Today we are on a private tour organized by Frank and Edith’s son Steve. The tour company is WeHateTourismTours, we highly recommend them to anyone wanting an excellent, customized tour of Lisbon and surrounding areas.The trip was extremely enjoyable and well worth the money. In groups of 5-7 in a VW Caravelle van we set off at 0830. The 3 vans split up so it appears as if we are on a really private tour. The city, pronounced “LizhBoa”, is a beautifully laid back city filled with wide boulevards and black and white marble stone sidewalks. Many houses are decorated in extreme ornate tiles of many colours and are so lovely. It is a small city as capital cities go with a population of around 1 million. Most of the city was destroyed in 1755 by an earthquake and the following tidal wave. Many people lost faith that day and the earthquake
is never spoken of but is always on the minds of the people. The earthquake happened on a Sunday around 11:15am when most people were in church. In 1755 lighting was provided by candle light and fire spread quickly. The following tsunami killed thousands. Because the people were extremely religious the question on everyone’s lips was “why us Lord”. The effect on faith are still felt today. The plaza next to the main church that was destroyed is also where the bloodless revolution in 1974 occurred. There are still guards outside what is now the HQ of the national police.
The old part (East side) Moorish quarter of town survived the earthquake largely because it rests on a foundation of dense bedrock retains its charm today. Here many of the streets are so narrow 2 people can’t pass side to side. The Alfama is a legacy left over from the Moors who ruled Lisbon during the 8th century. It is a district of narrow winding streets, twisting their way up to the castle on top of the hill. The castle Castelo de Sao Jorge is Moorish in construction and was built on the site of a fortification built in the 5th century by the Visigoths.
The fairy tale town of Sintra which is 20 miles northwest of Lisbon is one of Portugal’s oldest villages. It truly is a beautiful place and Gerrit and I are thinking of renting a place here in a years’ time for a few weeks. It is known for its 14th century National Palace, once the royal family’s summer residence. Here we sample delightful pastries and chocolate cups with Cherry Liqueur. Stores sell beautiful lace work done on tablecloths and napkins along with incredible shawls. Pottery is very prevalent here as well and store fronts are very inviting.

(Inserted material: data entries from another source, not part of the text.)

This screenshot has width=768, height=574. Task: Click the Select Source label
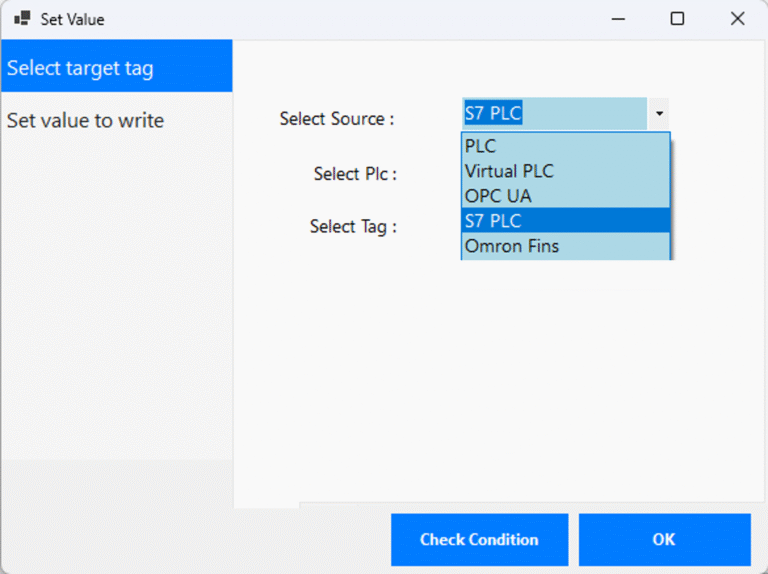coord(336,119)
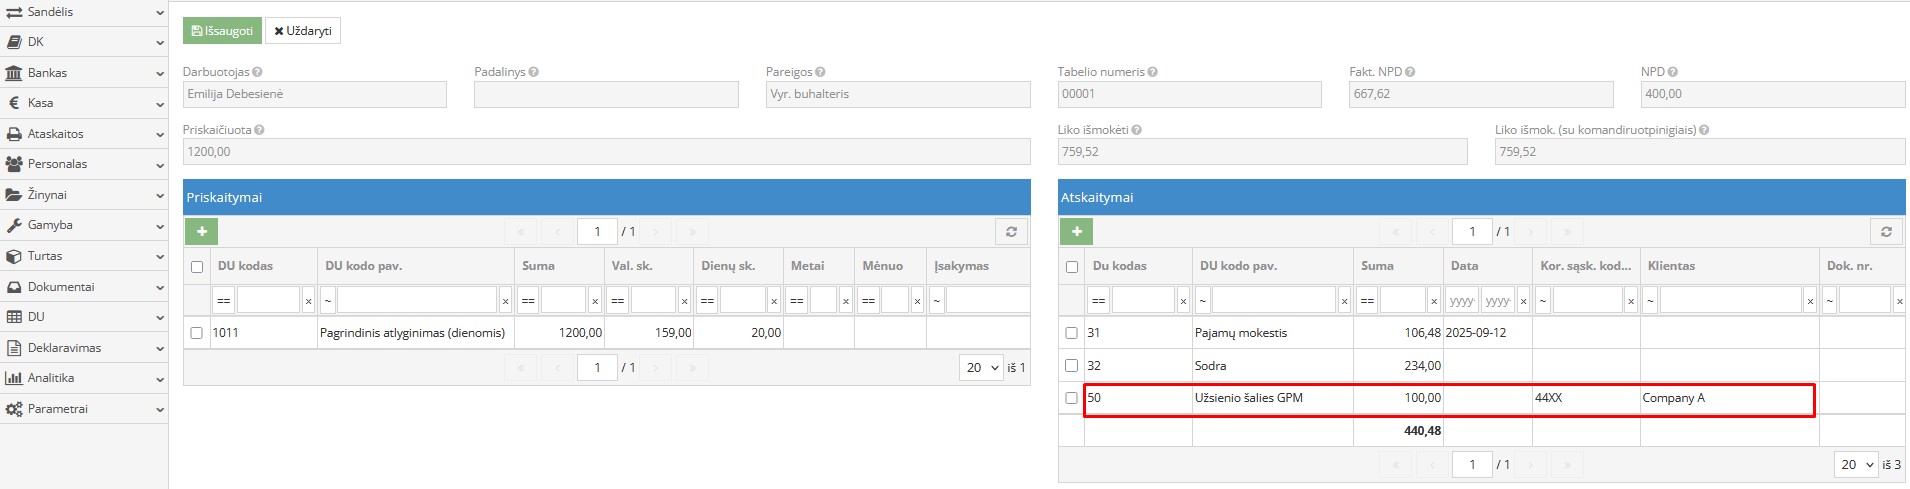Expand the Sandėlis sidebar menu
The image size is (1910, 489).
(x=84, y=12)
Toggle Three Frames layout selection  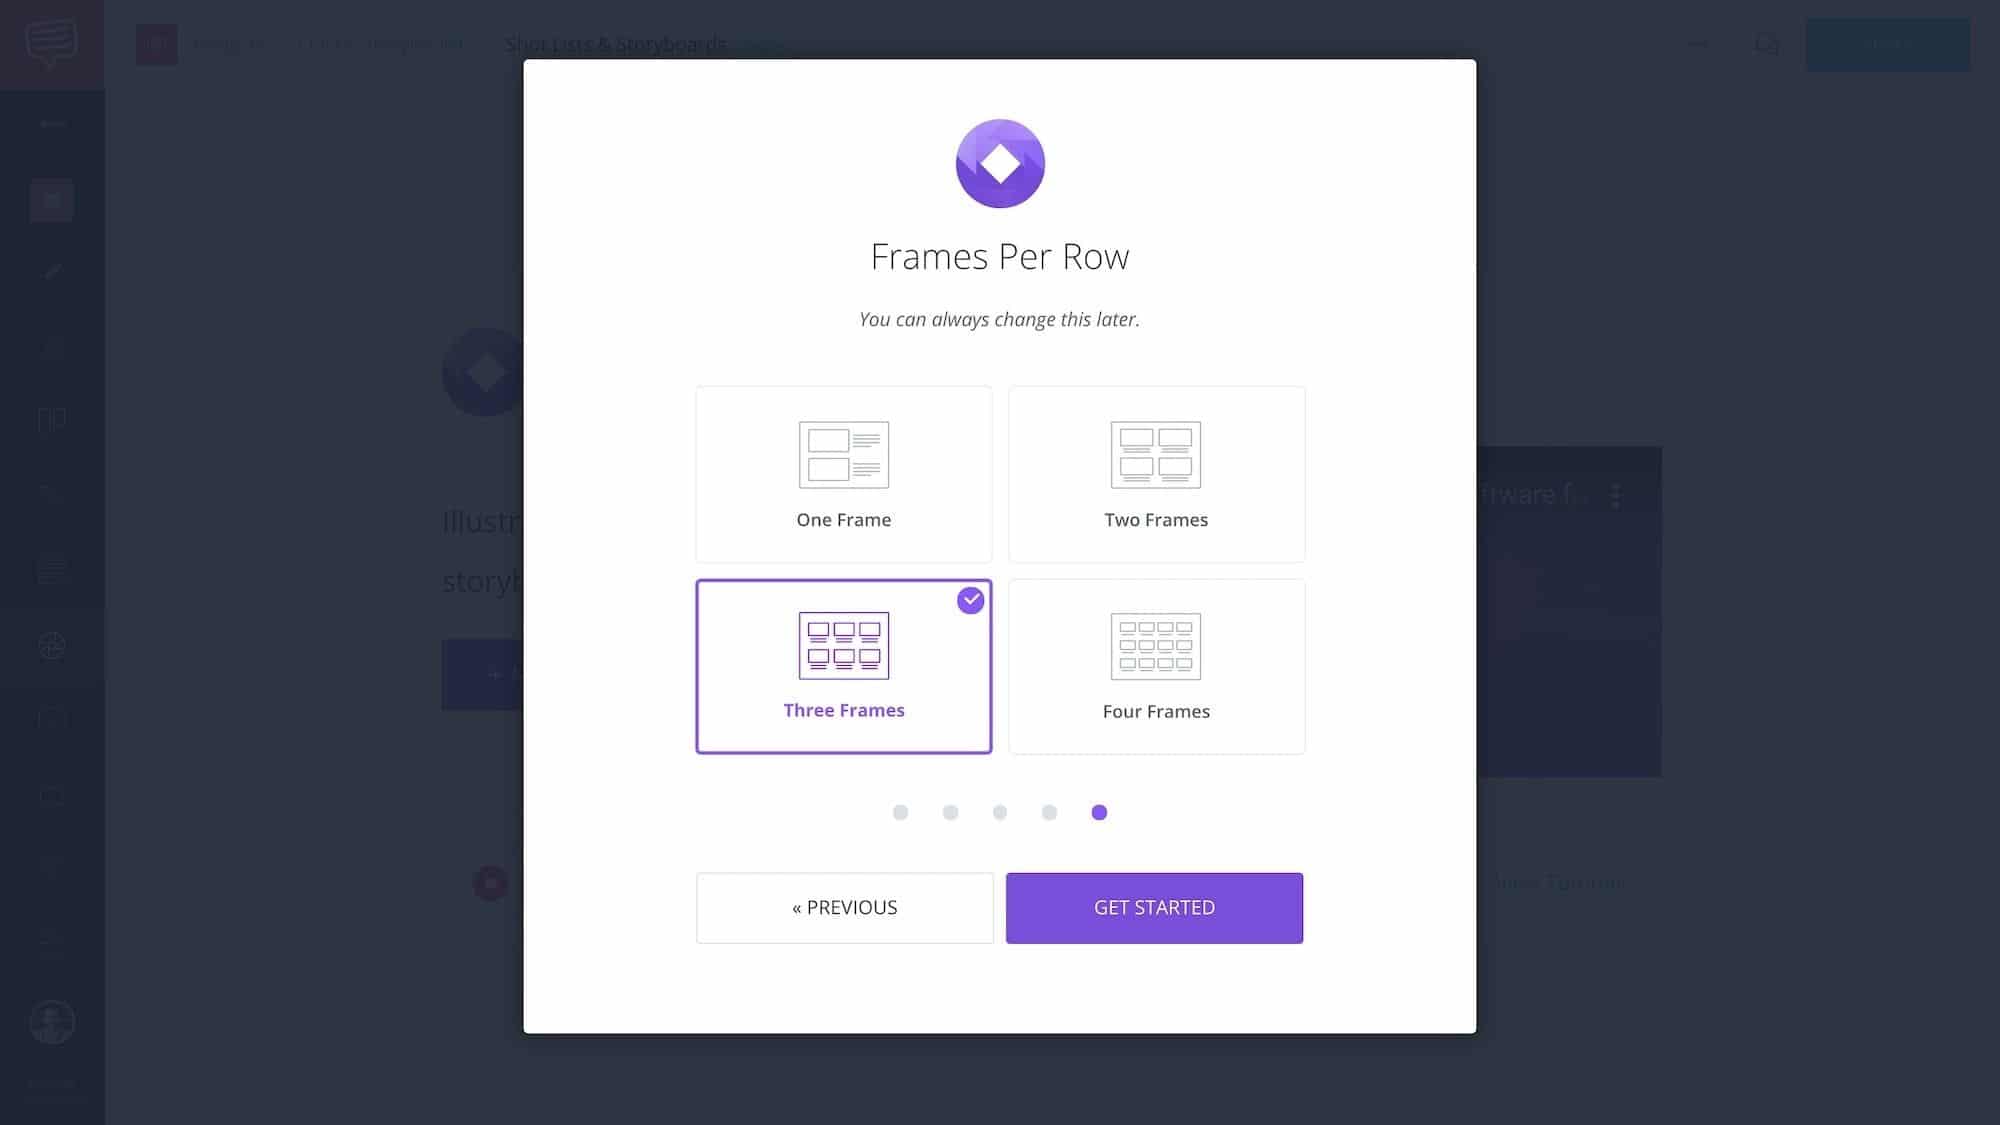pos(843,666)
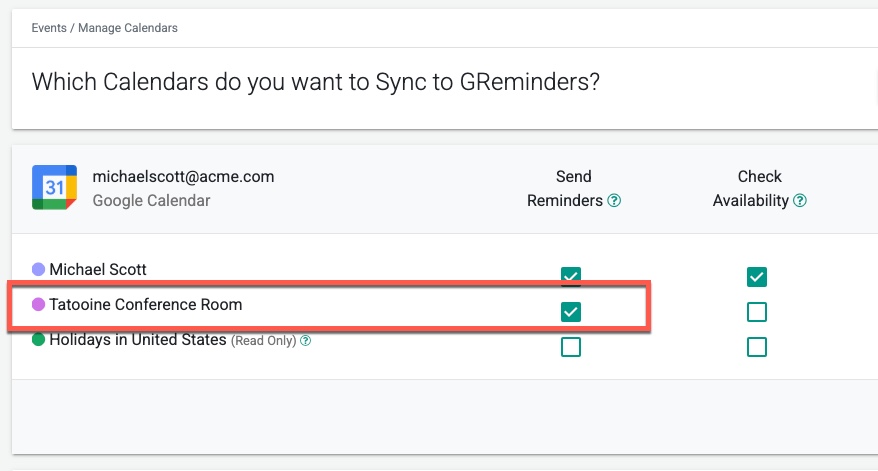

The area is known for its palaces, most nationalized in the 1990’s for preservation. We drive a short distance to explore one of them, the “Quinta da Regaleira”. Here we have an hour to explore this incredible museum and grounds. Our guide Ricardo gives us a heads up for the extremely interesting parts and we immediately make our way to the” Initiate Well”. This is a subterranean tower that sinks some 27 metres into the earth, made accessible by a monumental spiral stairway. The hallowed space full of esoteric and alchemical associations, makes the relation between Heaven and Earth intensely felt. The entrance to the tower is via a secret door found in a rock formation. Very creepy. This property was designed by Manini in the early 1900’s, it took 15 years and 300 drawings. You can let your imagination get lost in the expansive grounds.
We have lunch at a roadside market that pops up several times per week. The traditional crusty bread has chorizo sausage inside. Adding some goat and sheep’s milk cheese rounds out an incredible taste. A glass of wine tops things off. Next we head to Cabo da Roca, the most western part of mainland Europe. Known in the past as the End of the World, it is an extremely windy place! The wave action is incredible to watch.
We drive along the coast to a favourite surfing spot, then on to Cascais. This town saw an influx of wealthy people who were looking to escape WWII (Portugal was neutral). It is now along with Estoril a wonderful place to vacation.
We end our tour in Lisbon near the ship. There is a wonderful monastery, a monument to Portuguese explorers and scholars who went off to sea and our last pasteis of the tour, Pasteis de Belem! You wait in line for over an hour unless you know to head directly to the kitchen.
An incredible day with a fantastic tour guide. We took over 600 photos (after weeding out duds etc.), the above is but a small sample. This city and surrounding area is worth another visit, and fortunately we will do just that in April on our return from Indonesia.